Complete the following:
A: The excerpt below describes the function mStat_generate_report_single(). List every component that it says the data.obj parameter includes.
B: Answer these questions using the excerpt below on the function mStat_generate_report_single().
(i) Which function supplies the data summary in the report?
(ii) Which function does the beta diversity analysis call to calculate beta diversity?
(iii) In what file format is the compiled report produced?

Text excerpt:
★ ★ ★ ★

The mStat_generate_report_single() function generates an integrated report for cross-sectional (single time point) analysis. It performs:

Alpha diversity analysis: This calls functions mStat_calculate_alpha_diversity(), generate_alpha_boxplot_single(), and generate_alpha_test_single().
Beta diversity analysis: This calls functions mStat_calculate_beta_diversity(), generate_beta_ordination_single(), and generate_beta_test_single().
Feature-level analysis: This calls functions generate_taxa_barplot_single(), generate_taxa_dotplot_single(), generate_taxa_heatmap_single(), generate_taxa_test_single() and generate_taxa_volcano_single().

The function then compiles these analyses into a comprehensive PDF report. The report includes:

A data summary from mStat_summarize_data_obj()
Visual representations including alpha diversity boxplots, beta diversity ordination plots, and taxa composition visualizations
Tables detailing statistical test results
Commentary on key findings

Before using the function, it is important to understand the parameters:

data.obj: A list object in MicrobiomeStat data format, which includes components feature.tab (matrix), feature.ann (matrix), meta.dat (data.frame), tree, and feature.agg.list (list). This object can be converted from other formats using several functions from the MicrobiomeStat package, or constructed manually. For more detailed information on how to convert data from other formats or how to construct the data.obj manually, please refer to the following page.

★ ★ ★ ★

Data extract:
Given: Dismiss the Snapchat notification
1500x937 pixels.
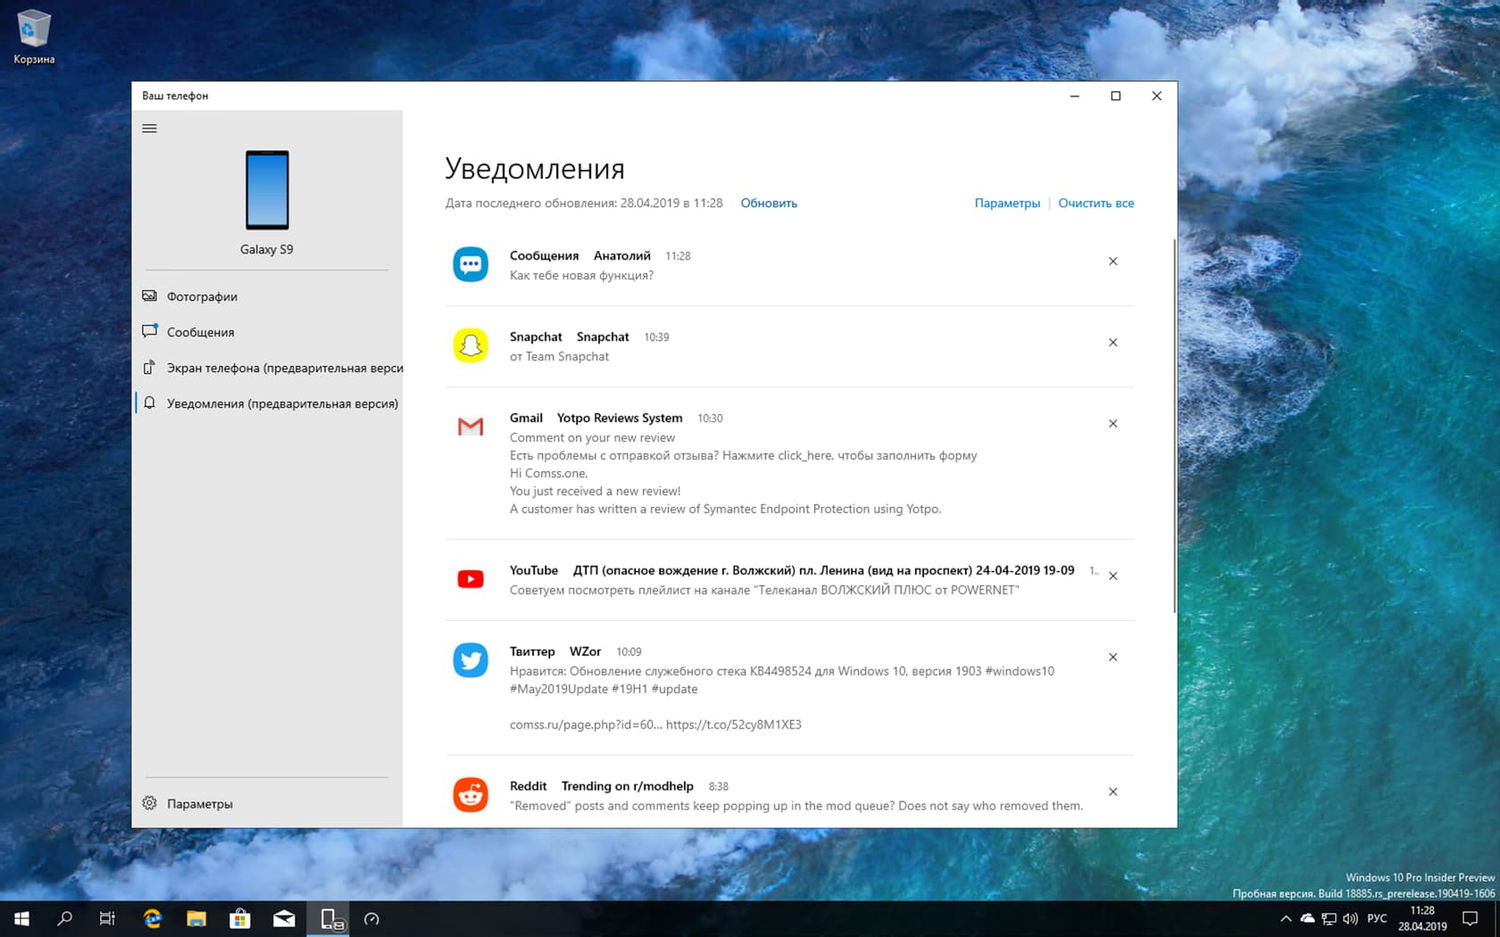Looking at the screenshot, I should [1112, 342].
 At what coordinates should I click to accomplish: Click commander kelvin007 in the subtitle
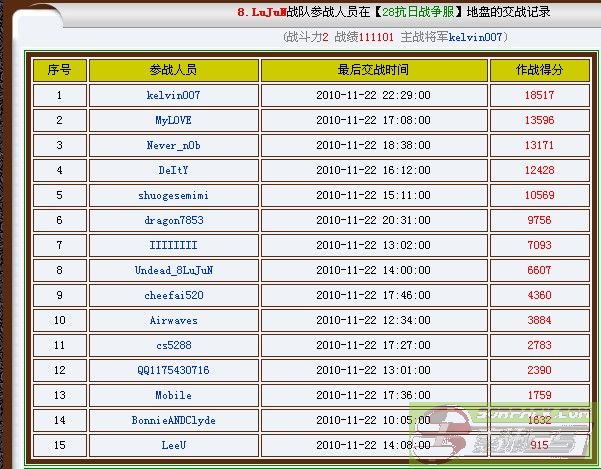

★ ★ ★ ★

Solution list:
A:
feature.tab
feature.ann
meta.dat
tree
feature.agg.list

B:
(i) mStat_summarize_data_obj()
(ii) mStat_calculate_beta_diversity()
(iii) PDF